Healing Stories

Tell me a story! Part 3 - Healing stories

For a while now, I’ve been talking to people about whether writing about past and present emotional difficulties helps in transcending those difficulties…whether writing is a means of coming to terms with emotional upheavals and healing from them.

This post is going to be low on personal opinions; I would rather simply share some of my findings with you.

My first major finding would be that writing facilitates emotional understanding, that by writing about past difficulties, we frame those difficulties in a way that is graspable and comprehensible. Some people mentioned that they felt their physical health had improved as a result of writing.

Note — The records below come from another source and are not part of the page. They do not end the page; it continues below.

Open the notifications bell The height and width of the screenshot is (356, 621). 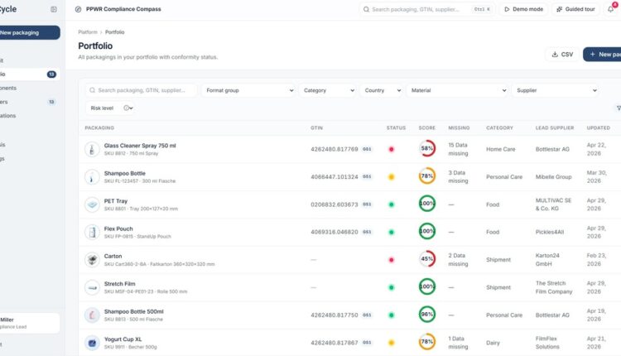point(611,9)
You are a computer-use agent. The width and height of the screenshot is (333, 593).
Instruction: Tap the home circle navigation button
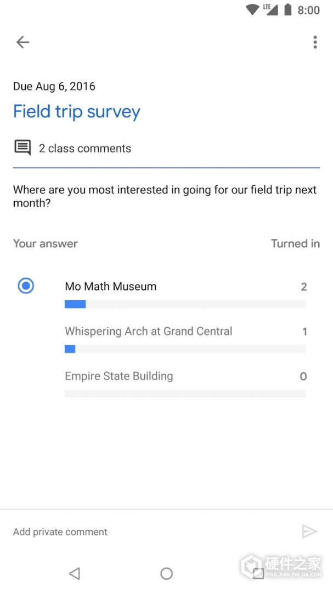(x=166, y=573)
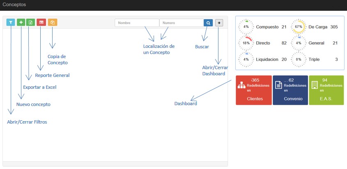347x169 pixels.
Task: Export concepts to Excel
Action: pyautogui.click(x=30, y=23)
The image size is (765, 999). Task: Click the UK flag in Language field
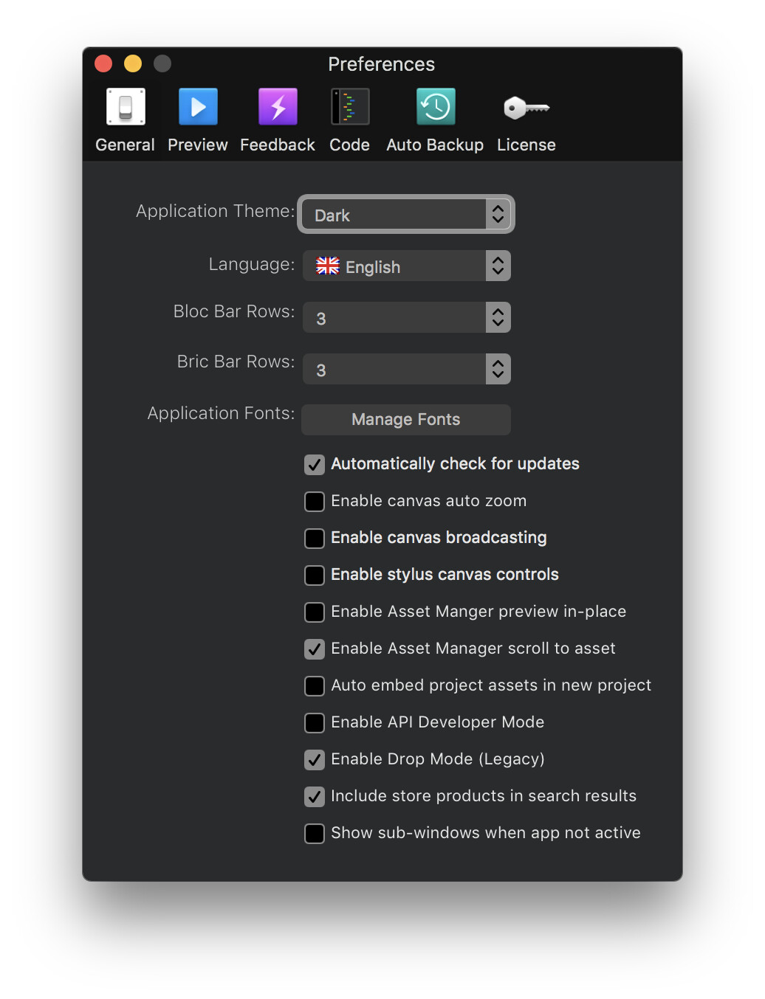(x=327, y=266)
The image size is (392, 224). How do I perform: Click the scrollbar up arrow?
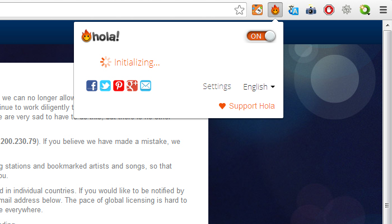click(388, 25)
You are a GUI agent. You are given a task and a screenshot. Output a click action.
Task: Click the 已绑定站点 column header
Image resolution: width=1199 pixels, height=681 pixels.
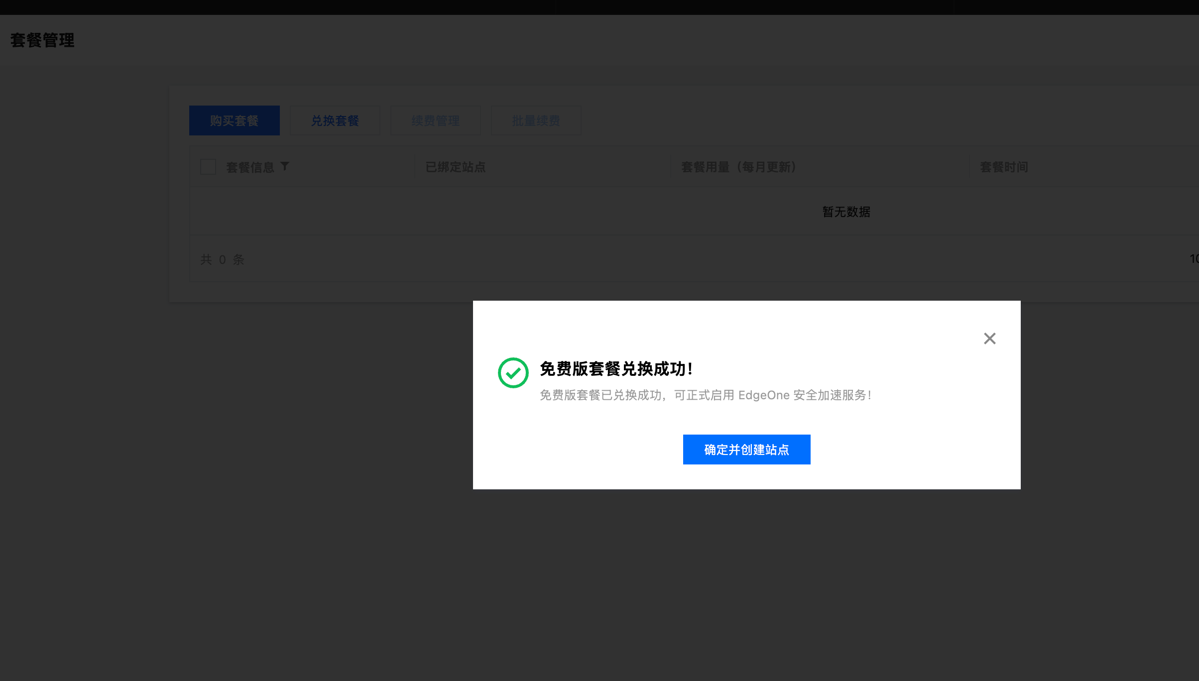[455, 167]
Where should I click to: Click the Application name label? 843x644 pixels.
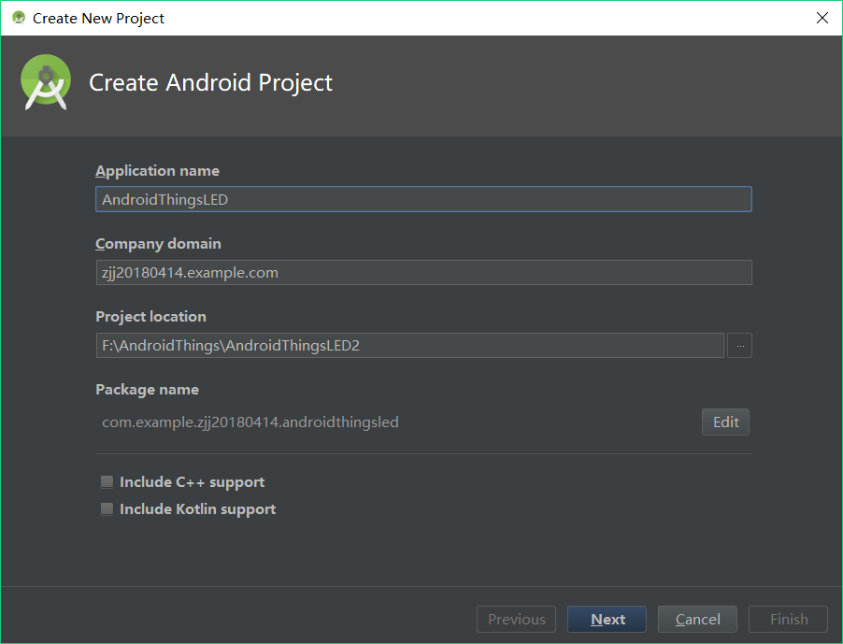pyautogui.click(x=158, y=171)
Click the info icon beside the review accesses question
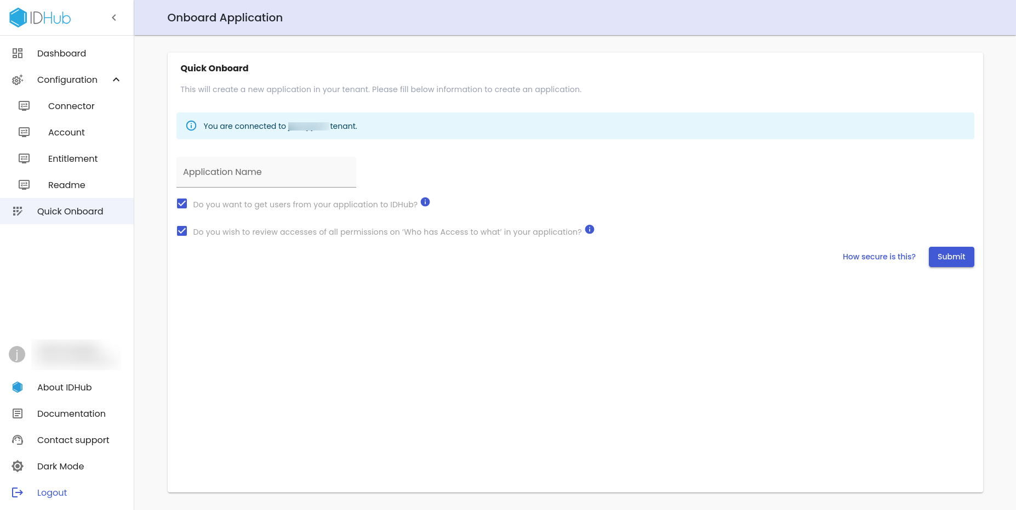Image resolution: width=1016 pixels, height=510 pixels. [590, 229]
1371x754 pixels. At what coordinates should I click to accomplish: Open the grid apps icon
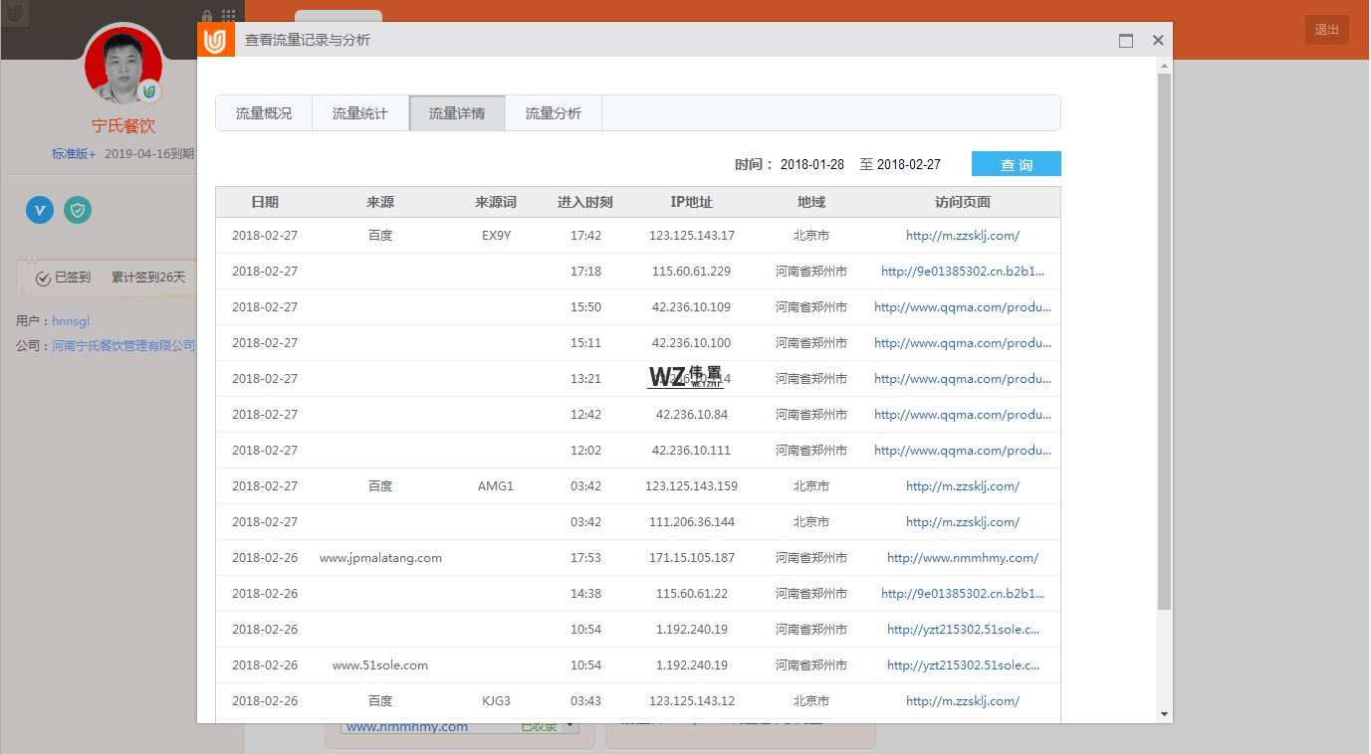(229, 16)

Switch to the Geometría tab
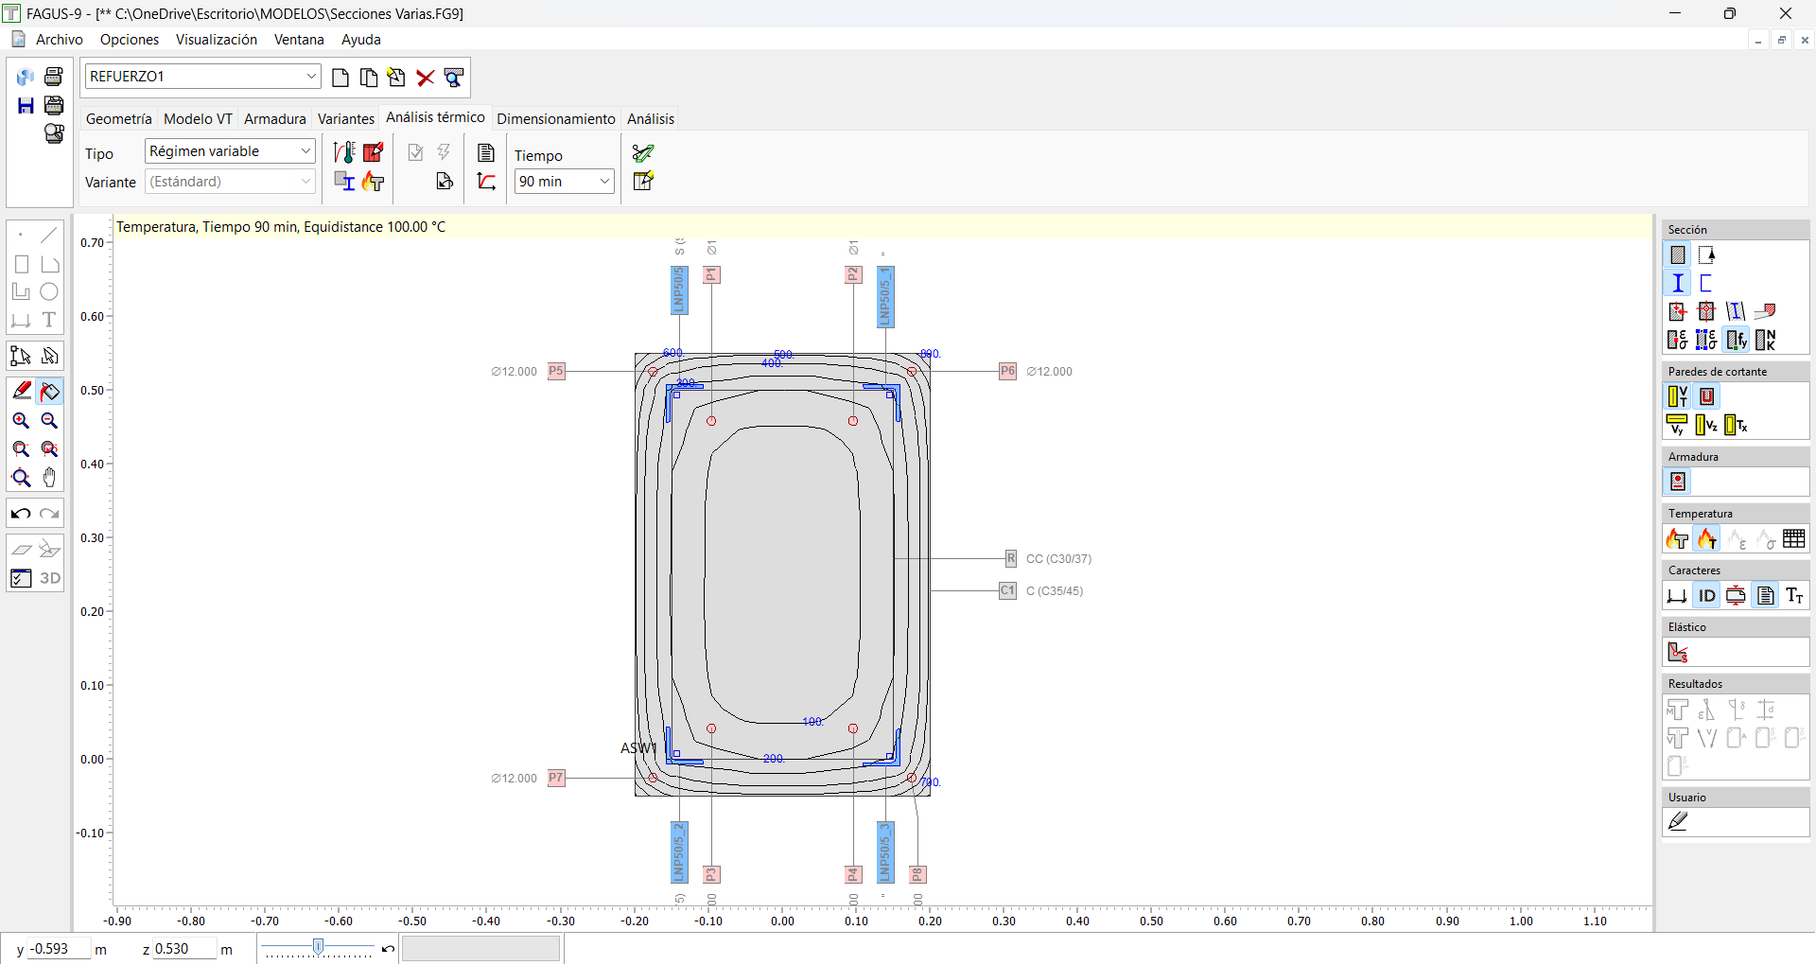pyautogui.click(x=118, y=119)
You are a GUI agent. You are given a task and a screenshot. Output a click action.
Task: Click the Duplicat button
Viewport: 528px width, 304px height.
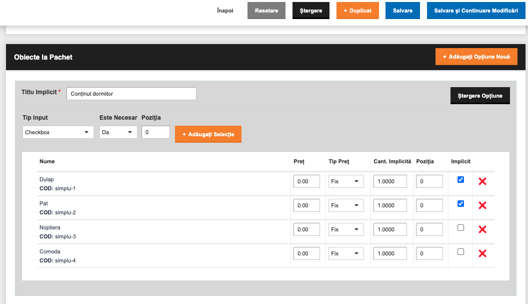pos(358,11)
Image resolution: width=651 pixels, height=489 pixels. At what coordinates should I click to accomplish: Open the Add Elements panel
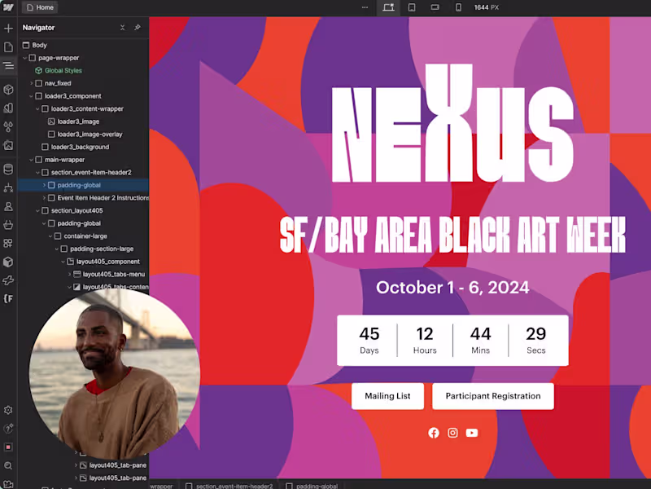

Overall, those who seemed to get the most benefit from writing, and I’m still open on this particular observation, were those who imposed a fictional narrative of some sort. I’m not quite sure how this works but it probably reflects my own experience of writing too. Maybe it’s about the act of taking a messy, complicated or disturbing experience and turning the experience into a story that makes it more manageable. Perhaps, the dimension of adding fictional narrative somehow placed their personal story at a distance where they could see it more clearly. I’m not entirely sure.

People who wrote about personal difficulties over long periods of time derived less benefit from writing their stories, than those who set themselves short-term limits to write and wrote their feelings in a “splurge” without regard to style, content or grammar.

For people who wrote about their emotional pain over long periods of time, there was a tendency to get locked into a cycle of self-pity and endless introspection. This was most pronounced in those who published extended stories of personal anguish in a web log (blog) My overall impression was that what happened, more often than not, was that it attracted a club that held itself together through the sharing and mutual identification with the emotional difficulty. The odd one or two people reported that they found the identification of others with their personal problems normalised their experiences.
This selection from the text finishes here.